Interpretive Summary: Protein quality refers to the amounts and ratios of essential amino acids in a food. This study used data about recovery rates of children treated for severe acute malnutrition from published literature to examine the relationship between protein quality of the food aid product used to treat the child and weight gain. The data shows that higher protein quality foods are associated with better weight gain in children. Such findings are important for intervention development in the future for this population.
Technical Abstract: Protein quality refers to the amounts and ratios of essential amino acids in a food. Two methods most commonly used for determining protein quality are the protein digestibility-corrected amino acid score (PDCAAS) and the digestible indispensible amino acid score (DIAAS).
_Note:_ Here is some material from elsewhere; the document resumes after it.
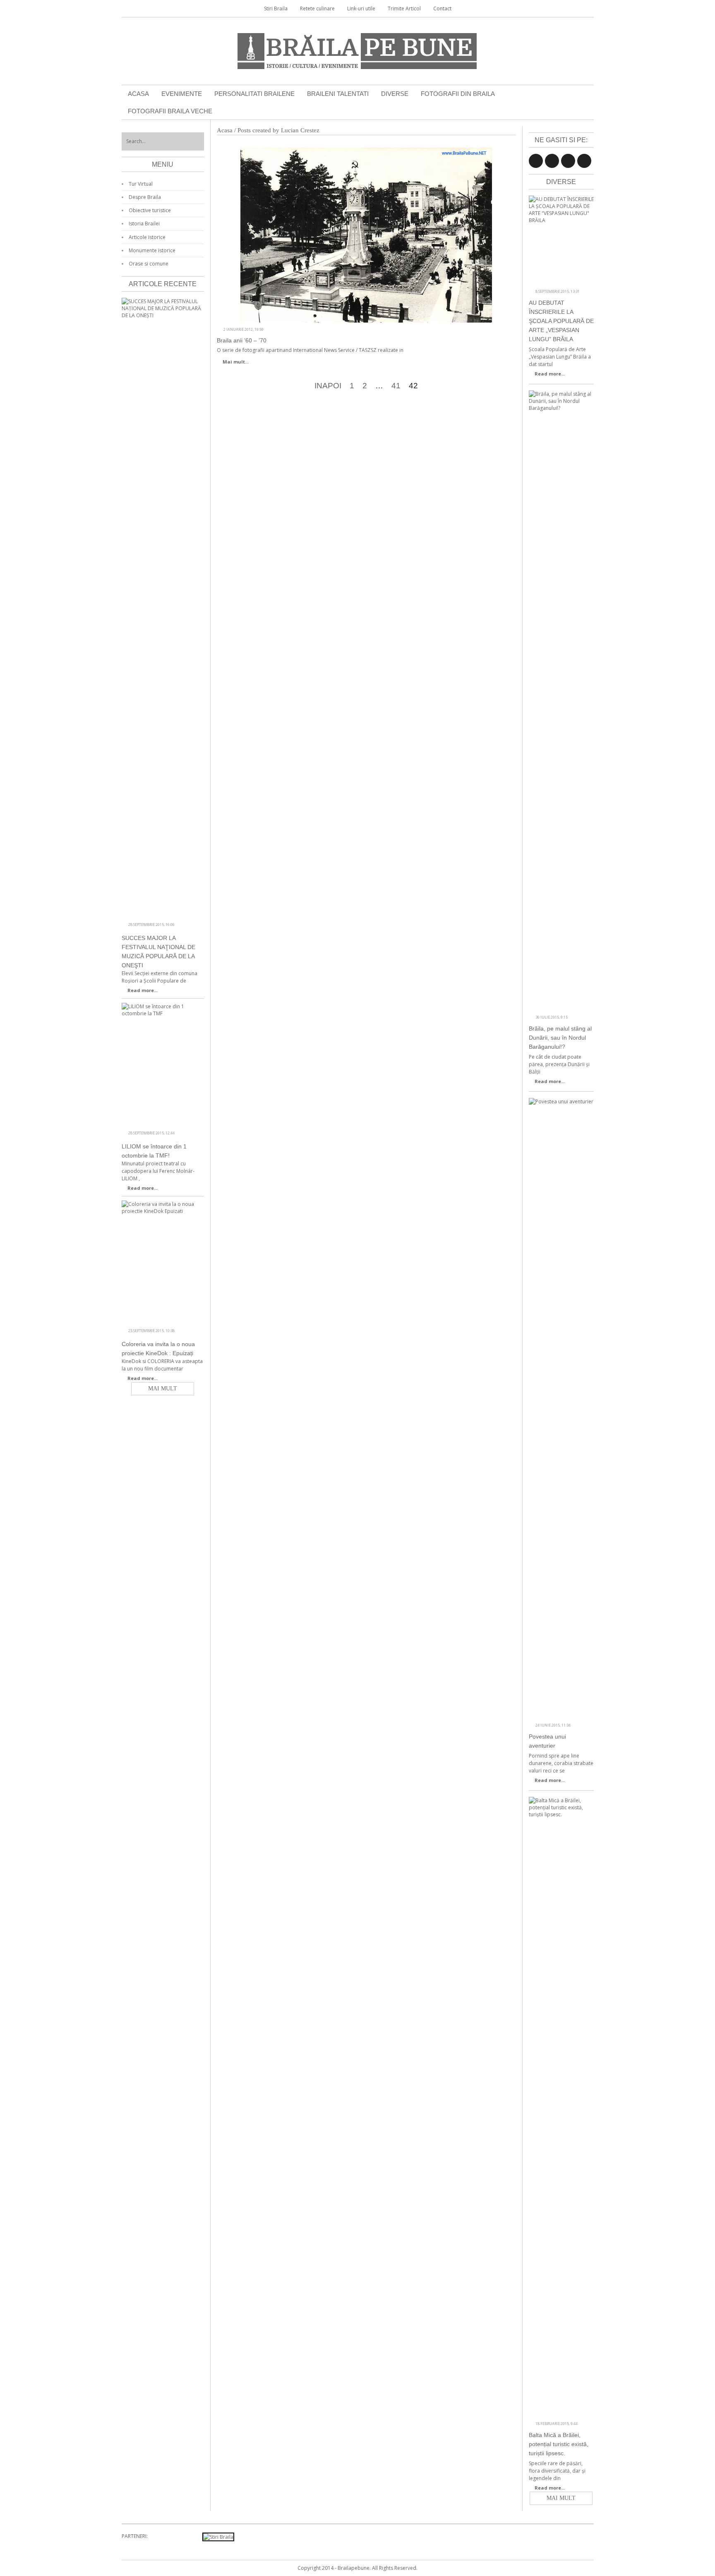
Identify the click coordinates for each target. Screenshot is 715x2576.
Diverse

To use existing literature to compare different amino acid profiles and PDCAAS and DIAAS scores in individuals with acute inflammation and to assess their relationship with weight gain in children with severe acute malnourished (SAM). A series stable isotope studies were previously conducted in children with SAM and acute infection, and these data were reviewed with respect to protein synthesis. Eleven published treatment trials for SAM with different therapeutic foods were analyzed to examine the relationship between protein quality scores with weight gain (g/kg/d). Protein scores were calculated with the PDCAAS and DIAAS amino acid reference patterns. A DIAAS score adjusted for the higher weight gain expected in malnourished children was also used. Bivariate correlation analysis was used to examine this relationship. The protein kinetic data supported the hypothesis that a balance of amino acids that matches the composition of acute-phase proteins maximizes amino acid synthesis. Protein quality scores were highly correlated with the rate of weight gain in recovery from SAM, and the DIAAS scoring system adjusted for the higher expected weight gain had the strongest correlation with the observed weight gain. Protein quality scores must account for physiologic status so that they better match with needs and thus better promote health.